Later, back at the police station the Wildlife Liaison Officer examined the egg collectors map. It had nine Osprey eyries marked on it. Two had small pencil ticks next to them, the ones they'd checked out. This was the first nest they'd actually climbed. Ozzie's nest would have been next.

The nest routine was about to change. On day 38 of incubation the first egg hatched. Over the next four days the other  two hatched. BEL stayed at the nest continually brooding the chicks. Ozzie brought in fish that BEL carefully tore into tiny morsels to feed the chicks. The chicks were small with big heads, covered in thick down, their eyes closed. She fed each in turn until they stopped raising their heads.

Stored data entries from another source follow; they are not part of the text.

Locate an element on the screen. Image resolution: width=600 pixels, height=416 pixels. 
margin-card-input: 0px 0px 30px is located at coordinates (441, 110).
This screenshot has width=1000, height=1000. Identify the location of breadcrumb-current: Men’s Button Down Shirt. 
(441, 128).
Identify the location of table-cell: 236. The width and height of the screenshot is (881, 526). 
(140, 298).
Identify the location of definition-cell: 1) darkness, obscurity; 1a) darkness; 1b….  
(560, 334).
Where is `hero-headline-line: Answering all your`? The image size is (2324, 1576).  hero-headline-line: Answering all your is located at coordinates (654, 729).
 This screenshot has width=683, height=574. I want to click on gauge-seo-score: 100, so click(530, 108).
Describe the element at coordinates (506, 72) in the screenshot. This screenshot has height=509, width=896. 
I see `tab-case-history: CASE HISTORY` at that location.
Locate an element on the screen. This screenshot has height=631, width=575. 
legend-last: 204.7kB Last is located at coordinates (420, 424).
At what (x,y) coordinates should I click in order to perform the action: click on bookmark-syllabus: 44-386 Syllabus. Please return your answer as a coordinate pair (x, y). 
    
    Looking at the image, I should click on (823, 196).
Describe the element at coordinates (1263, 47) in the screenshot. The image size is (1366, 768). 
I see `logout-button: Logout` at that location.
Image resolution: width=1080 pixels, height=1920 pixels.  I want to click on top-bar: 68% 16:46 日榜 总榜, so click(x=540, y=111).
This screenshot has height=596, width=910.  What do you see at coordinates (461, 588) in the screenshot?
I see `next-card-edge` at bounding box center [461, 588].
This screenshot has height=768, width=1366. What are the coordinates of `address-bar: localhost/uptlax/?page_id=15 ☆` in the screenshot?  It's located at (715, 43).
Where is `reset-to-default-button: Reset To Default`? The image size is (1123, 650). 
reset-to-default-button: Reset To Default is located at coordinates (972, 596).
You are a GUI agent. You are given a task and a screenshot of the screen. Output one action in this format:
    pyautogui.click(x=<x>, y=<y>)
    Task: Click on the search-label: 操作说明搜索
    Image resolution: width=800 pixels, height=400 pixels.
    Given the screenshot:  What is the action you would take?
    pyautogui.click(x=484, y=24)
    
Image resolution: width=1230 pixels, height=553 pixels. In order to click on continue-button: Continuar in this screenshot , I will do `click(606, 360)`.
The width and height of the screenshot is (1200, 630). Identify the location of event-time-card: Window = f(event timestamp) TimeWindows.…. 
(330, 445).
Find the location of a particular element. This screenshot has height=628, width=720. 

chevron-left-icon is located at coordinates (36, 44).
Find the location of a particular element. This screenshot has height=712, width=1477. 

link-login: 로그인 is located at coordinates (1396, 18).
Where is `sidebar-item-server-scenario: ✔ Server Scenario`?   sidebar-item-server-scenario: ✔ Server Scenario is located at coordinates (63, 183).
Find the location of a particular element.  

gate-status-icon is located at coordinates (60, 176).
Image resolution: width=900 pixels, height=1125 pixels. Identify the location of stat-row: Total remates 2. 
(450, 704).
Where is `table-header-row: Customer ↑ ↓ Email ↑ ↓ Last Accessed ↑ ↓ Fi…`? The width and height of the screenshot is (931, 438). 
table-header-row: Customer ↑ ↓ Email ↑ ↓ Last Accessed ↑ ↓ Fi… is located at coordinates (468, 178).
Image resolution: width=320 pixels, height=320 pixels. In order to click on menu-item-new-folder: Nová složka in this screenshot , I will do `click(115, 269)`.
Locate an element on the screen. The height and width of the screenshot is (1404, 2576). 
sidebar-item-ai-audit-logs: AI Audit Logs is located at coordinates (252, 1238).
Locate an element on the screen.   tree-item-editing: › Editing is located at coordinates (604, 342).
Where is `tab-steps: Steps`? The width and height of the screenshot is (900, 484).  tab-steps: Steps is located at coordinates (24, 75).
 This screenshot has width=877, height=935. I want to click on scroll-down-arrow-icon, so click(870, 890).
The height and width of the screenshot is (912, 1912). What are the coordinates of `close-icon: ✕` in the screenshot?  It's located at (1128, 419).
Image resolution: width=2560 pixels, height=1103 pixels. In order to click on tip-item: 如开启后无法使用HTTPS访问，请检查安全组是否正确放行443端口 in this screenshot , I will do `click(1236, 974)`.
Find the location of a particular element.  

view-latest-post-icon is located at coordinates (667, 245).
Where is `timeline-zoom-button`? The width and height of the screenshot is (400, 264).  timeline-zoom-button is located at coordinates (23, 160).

She ate the rest herself. For the first nine days BEL never left the nest. Ozzie brought in three or four fish a day. After  the first ten days Ozzie had to increase his provision of fish, averaging five a day as the chicks grew. They developed a second coat of down, much like the first. After around 20 days the wing feathers began to grow and the three chicks needed more and more food. Still BEL took all the fish from Ozzie and tore it into tiny pieces for the  growing chicks; he was bringing in six or seven a day. The chicks still couldn't manage to tear it up themselves, their legs were too weak to hold the fish firmly

Egg collecting was a common pastime but, thankfully, it is now illegal. Sadly some people still collect eggs, and their activities threaten the existence of some of our rarest birds. The threat of nest robbery forces conservation bodies to spend huge amounts of money on nest protection, money much needed for reserves, research or education.